Court Opinion

ID: 3958947
Source: CourtListenerOpinion
Date Created: 2016-07-06 10:19:40.244042+00
Date Added: 2024-06-11T09:36:15.976179
License: Public Domain

Our disposition of appellant's bill of exception No. 6 is seriously complained of in the motion for rehearing. Examination of said bill shows that same sets out three things as having transpired during the cross-examination of appellant while on the witness stand; First, that he was asked to state the substance of a conversation he had with the officers after they had arrested him; second, that he was asked whether or not he told the officers, at any time after his arrest, about some one else having been at the still and going off to get wood, and; third, that he was compelled to testify over the objections of his counsel, that he at no time told the officers of the presence of the man Simmons. It is stated further in the bill that appellant objected to "Said testimony because it was proof of the defendant's silence and of, acts and conduct of the defendant while under arrest and without warning," which objections were overruled, and he was compelled to testify that he at no time told the officers of the presence of the man Simmons at the still. This bill is approved with the qualification by the trial court that he permitted the questions and answers as part of the res gestae. The rule is well settled that a bill of exceptions will not be held to show error when part of the matter objected to is competent, even though there be other parts embraced within such objection which are not competent. Also, equally well settled is the rule that the averments of the bill must be so clear as that the error, if any, may be ascertained therefrom. Manifestly res gestae statements made by the accused at the time of his arrest at the still and in apparent possession thereof would be admissible. This applies to the first question mentioned in the bill, and nothing in the bill suggests that any inquiry was directed to a conversation which was not res gestae. Said bill does not set forth that appellant ever saw the officers in question at any time after the immediate surroundings of his arrest, nor does it show that he ever had any opportunity to talk to them, nor that he was at any time thereafter asked in reference to any man named Simmons and that he then kept silent. Looking to the statement of facts, we quote all of appellant's *Page 260 
testimony relating to the matters contained in this bill of exception, bearing in mind that the State had proved by the officers only the conversation had with appellant at the time of his arrest at the still, and that they had not been asked to testify as to any other conversation with appellant, and that he at no time gave any testimony, save that which is quoted.

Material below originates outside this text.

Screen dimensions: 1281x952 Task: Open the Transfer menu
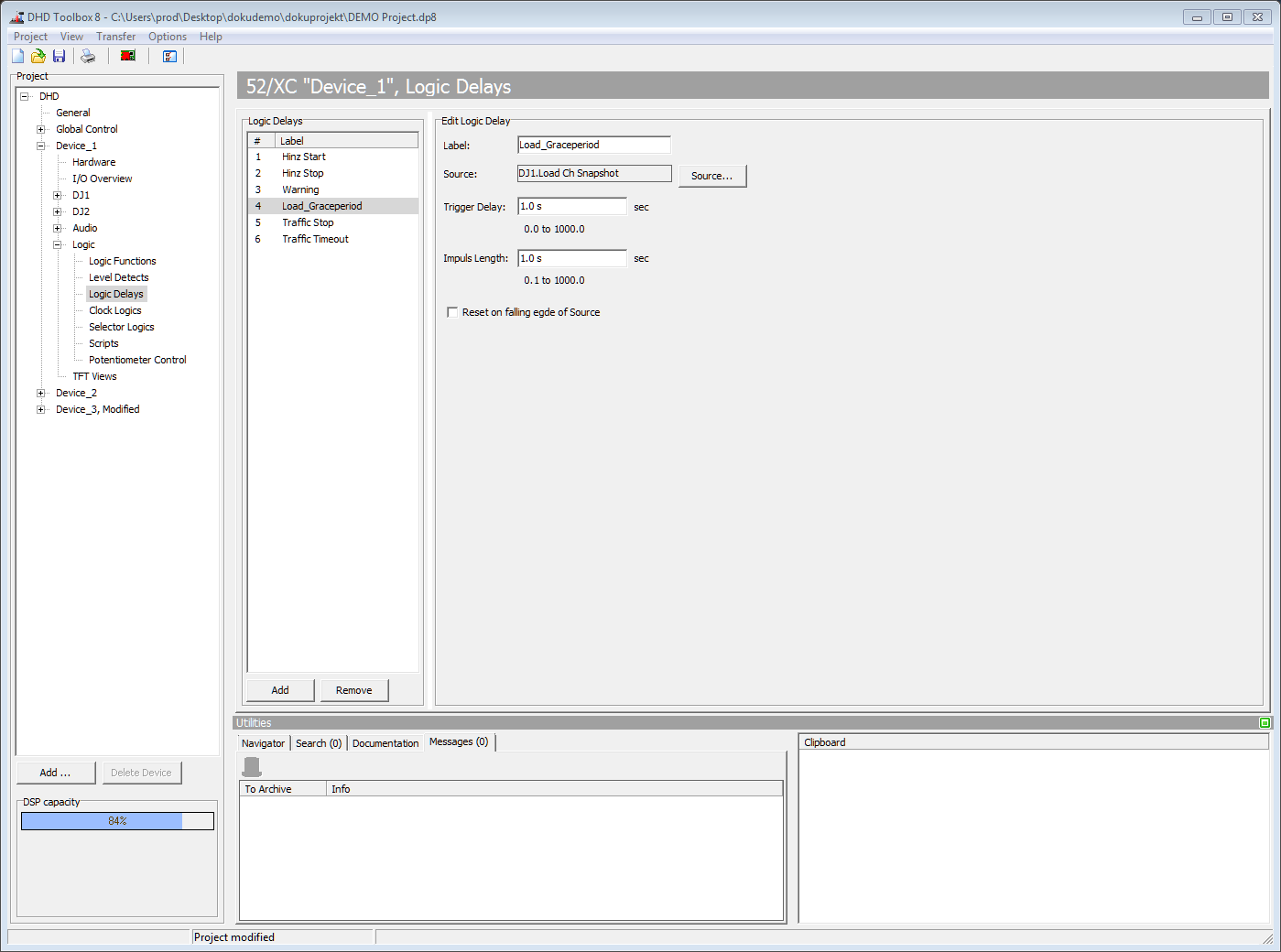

"As to whether I didn't tell Lee Reed that there wasn't anybody else there; there wasn't while they were there. I did not tell him that I had not seen anybody there; I didn't tell him that at all. I heard his testimony. I did not tell him them words. That part of it that he says I told him isn't true.
"I had a conversation with Mr. Seaborn and Mr. Reed when they came up there at the still at the time they arrested me when I was sitting on the ground with a gun by my side. At that time I didn't tell them about this belonging to somebody else. I didn't tell them anything about Simmons then. He had been gone fifteen minutes and I was waiting for him to come back; he said he was coming back and I was waiting there for him to come back. I never mentioned to them that he would be back."
In the testimony of officer Reed as to the conversation he had with appellant at the time and place of the arrest appears the statement of Mr. Reed as follows: "In a joking way, I says, 'Who was with you while ago?' He says, 'There wasn't nobody here with me.' I didn't see anyone, I was just joking him and asked him who had been there. I hadn't seen anyone at all in the neighborhood." The State having shown this conversation, and appellant having taken the witness stand, it was proper to ask him in reference to the statements made by him to the officers which were res gestae and made at the time he was found in possession of the still.
We do not think appellant's bill of exception No. 2 brings forward any reversible error, and the motion for rehearing is overruled.